Apabila Umar bin Abdul Aziz ditanya tentang peperangan Shiffin dan Jamal, beliau berkata: “Urusan yang Allah telah mengeluarkan tanganku darinya, maka aku tidak akan mencampurinya dengan lisanku!”[9].
Al Khallal meriwayatkan dari jalur Abu Bakar Al Marrudzi, ia berkata: “Ada yang berkata kepada Abu Abdillah. Ketika itu kami berada di tengah pasukan. Dan kala itu datang pula seorang utusan Khalifah, yakni Ya’qub, ia berkata,’Wahai Abu Abdillah. Apa pendapat Anda tentang pertikaian yang terjadi antara Ali dan Mu’awwiyah?’ Abu Abdillah menjawab,’Aku tidak mengatakan kecuali yang baik. Semoga Allah merahmati mereka semua’”[10].

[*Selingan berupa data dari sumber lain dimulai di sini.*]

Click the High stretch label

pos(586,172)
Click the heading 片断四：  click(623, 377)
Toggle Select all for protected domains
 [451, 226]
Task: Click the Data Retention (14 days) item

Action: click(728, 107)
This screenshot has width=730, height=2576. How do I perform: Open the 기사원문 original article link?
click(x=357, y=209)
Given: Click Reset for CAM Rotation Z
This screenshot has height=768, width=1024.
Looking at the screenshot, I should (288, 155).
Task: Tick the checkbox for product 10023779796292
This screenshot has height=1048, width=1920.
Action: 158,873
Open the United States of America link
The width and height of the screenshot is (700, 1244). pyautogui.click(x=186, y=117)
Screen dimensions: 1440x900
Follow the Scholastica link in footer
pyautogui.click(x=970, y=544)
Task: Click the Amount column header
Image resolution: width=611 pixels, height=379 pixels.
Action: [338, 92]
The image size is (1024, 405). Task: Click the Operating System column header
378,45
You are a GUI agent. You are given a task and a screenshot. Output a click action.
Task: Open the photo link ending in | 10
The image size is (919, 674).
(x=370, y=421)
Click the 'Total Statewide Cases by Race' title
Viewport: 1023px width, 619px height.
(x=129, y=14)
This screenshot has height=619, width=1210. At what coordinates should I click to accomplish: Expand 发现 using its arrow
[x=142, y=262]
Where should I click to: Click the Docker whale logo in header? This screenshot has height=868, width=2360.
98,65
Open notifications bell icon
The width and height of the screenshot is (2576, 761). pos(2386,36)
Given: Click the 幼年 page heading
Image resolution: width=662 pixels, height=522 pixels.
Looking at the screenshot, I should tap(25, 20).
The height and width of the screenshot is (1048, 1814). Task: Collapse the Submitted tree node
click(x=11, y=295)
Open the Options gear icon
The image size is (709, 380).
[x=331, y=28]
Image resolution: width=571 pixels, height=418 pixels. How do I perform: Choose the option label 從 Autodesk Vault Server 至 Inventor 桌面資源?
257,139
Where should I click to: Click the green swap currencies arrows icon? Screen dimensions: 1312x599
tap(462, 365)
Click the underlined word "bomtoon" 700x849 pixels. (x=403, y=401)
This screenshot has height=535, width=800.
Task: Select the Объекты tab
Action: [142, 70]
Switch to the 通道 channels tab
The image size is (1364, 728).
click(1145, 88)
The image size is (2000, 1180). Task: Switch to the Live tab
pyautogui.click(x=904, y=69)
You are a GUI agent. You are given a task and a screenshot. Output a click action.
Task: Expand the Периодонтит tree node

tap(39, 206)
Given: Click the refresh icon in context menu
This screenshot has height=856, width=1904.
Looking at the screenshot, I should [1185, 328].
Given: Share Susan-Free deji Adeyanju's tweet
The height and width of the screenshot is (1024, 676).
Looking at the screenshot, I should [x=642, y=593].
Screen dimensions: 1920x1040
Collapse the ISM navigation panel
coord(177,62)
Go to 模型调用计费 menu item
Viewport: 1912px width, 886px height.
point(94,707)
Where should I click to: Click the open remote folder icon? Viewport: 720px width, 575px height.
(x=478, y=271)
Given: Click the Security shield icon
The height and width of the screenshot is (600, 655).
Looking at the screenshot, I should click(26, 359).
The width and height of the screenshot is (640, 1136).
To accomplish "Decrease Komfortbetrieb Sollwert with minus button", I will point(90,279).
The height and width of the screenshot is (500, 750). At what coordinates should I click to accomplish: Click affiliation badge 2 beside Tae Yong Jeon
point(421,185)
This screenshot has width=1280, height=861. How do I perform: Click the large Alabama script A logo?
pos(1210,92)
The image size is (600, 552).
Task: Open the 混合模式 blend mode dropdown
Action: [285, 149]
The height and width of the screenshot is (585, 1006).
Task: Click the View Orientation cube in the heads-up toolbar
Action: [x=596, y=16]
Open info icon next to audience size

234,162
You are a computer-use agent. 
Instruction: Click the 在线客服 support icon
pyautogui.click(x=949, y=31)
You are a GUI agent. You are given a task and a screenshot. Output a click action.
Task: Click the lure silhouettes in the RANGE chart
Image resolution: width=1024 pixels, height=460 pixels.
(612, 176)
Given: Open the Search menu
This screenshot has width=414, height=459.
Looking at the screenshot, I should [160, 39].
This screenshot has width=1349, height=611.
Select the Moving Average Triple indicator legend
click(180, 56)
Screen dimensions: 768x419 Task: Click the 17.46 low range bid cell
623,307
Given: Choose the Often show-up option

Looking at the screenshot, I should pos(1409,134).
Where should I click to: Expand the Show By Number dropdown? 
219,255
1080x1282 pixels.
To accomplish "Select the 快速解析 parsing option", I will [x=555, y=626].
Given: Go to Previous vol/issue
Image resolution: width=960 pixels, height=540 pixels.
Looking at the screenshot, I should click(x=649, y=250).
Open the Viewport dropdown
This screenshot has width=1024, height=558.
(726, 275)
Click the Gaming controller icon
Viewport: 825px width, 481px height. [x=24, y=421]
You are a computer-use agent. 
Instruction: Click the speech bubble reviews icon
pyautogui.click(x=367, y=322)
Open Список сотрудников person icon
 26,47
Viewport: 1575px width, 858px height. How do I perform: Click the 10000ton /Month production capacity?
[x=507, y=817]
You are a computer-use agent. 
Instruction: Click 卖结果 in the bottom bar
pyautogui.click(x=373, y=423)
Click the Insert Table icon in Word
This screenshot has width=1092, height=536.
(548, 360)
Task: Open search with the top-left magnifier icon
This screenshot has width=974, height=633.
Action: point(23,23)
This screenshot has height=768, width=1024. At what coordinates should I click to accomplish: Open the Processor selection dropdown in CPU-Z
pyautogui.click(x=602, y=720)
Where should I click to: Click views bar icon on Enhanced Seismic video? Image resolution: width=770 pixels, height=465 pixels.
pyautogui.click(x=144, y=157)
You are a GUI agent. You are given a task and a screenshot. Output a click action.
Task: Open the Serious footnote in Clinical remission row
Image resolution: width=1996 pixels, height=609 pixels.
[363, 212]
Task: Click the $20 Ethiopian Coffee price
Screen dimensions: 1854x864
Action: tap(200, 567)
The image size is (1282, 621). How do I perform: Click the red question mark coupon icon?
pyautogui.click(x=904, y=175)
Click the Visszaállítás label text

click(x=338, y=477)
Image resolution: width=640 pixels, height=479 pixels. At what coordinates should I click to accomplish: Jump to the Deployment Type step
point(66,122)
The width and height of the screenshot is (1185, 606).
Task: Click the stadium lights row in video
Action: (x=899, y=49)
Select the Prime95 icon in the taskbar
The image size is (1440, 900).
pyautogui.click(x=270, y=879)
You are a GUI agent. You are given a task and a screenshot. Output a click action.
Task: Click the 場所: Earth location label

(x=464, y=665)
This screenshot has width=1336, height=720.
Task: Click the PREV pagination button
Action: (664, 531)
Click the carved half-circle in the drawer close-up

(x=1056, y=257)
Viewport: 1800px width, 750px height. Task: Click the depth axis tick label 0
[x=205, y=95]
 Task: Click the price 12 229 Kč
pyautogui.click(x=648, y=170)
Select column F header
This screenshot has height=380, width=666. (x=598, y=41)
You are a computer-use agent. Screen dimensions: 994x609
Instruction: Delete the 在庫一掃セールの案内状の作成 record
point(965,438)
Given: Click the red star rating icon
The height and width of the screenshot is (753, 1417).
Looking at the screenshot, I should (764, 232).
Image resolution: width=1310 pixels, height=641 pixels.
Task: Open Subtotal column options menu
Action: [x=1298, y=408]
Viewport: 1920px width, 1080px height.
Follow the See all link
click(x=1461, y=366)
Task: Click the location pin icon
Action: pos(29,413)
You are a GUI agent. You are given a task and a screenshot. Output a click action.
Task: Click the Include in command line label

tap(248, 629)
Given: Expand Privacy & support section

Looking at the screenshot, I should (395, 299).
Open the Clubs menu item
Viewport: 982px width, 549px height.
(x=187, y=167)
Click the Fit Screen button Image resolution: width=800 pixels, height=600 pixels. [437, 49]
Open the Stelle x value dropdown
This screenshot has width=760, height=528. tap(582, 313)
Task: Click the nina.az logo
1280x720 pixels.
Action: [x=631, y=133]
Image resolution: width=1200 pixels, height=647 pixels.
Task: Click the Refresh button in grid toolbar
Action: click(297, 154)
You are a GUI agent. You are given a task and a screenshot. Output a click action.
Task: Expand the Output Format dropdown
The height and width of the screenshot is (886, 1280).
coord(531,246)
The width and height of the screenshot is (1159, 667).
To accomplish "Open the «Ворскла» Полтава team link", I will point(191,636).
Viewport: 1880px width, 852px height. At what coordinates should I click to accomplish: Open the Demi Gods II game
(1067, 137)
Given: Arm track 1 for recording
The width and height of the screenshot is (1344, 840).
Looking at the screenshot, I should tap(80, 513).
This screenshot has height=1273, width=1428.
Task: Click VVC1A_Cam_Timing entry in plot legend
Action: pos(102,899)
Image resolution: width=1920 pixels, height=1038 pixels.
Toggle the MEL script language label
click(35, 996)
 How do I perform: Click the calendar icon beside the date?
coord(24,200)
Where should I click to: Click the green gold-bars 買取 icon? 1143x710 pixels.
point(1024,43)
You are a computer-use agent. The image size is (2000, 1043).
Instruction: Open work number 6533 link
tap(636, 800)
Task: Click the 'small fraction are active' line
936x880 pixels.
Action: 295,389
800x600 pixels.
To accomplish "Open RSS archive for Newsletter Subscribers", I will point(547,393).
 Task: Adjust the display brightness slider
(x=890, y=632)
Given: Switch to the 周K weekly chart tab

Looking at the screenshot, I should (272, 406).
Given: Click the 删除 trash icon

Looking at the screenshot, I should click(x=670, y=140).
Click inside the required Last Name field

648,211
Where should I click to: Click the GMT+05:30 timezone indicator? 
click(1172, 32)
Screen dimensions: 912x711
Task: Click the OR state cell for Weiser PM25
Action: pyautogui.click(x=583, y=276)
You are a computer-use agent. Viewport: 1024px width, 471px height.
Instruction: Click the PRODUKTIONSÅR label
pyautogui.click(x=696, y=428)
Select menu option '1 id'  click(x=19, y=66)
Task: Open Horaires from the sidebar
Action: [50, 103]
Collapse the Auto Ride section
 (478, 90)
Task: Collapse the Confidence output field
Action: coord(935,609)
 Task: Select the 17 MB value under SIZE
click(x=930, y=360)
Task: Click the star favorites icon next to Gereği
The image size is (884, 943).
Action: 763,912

☑️Imam Ahmad menulis surat kepada Musaddad bin Musarhad. Isinya surat tersebut: “Menahan diri dari memperbincangkan kejelekan sahabat. Bicarakanlah keutamaan mereka, dan tahanlah diri dari membicarakan pertikaian di antara mereka. Janganlah berkonsultasi dengan seorangpun (dari) ahli bid’ah dalam masalah agama, dan janganlah menyertakannya dalam perjalananmu”*[11].
☑️Abu ‘Utsman Ismail bin Abdurrahman Ash Shabuni rahimahullah menyatakan di dalam Aqidah Salaf Ashhabul Hadits: “Ahlu Sunnah berpendapat, wajib menahan diri dari mencampuri pertikaian di antara sahabat Rasul. (Yakni) menahan lisan dari perkataan yang mengandung celaan dan pelecehan terhadap para sahabat”.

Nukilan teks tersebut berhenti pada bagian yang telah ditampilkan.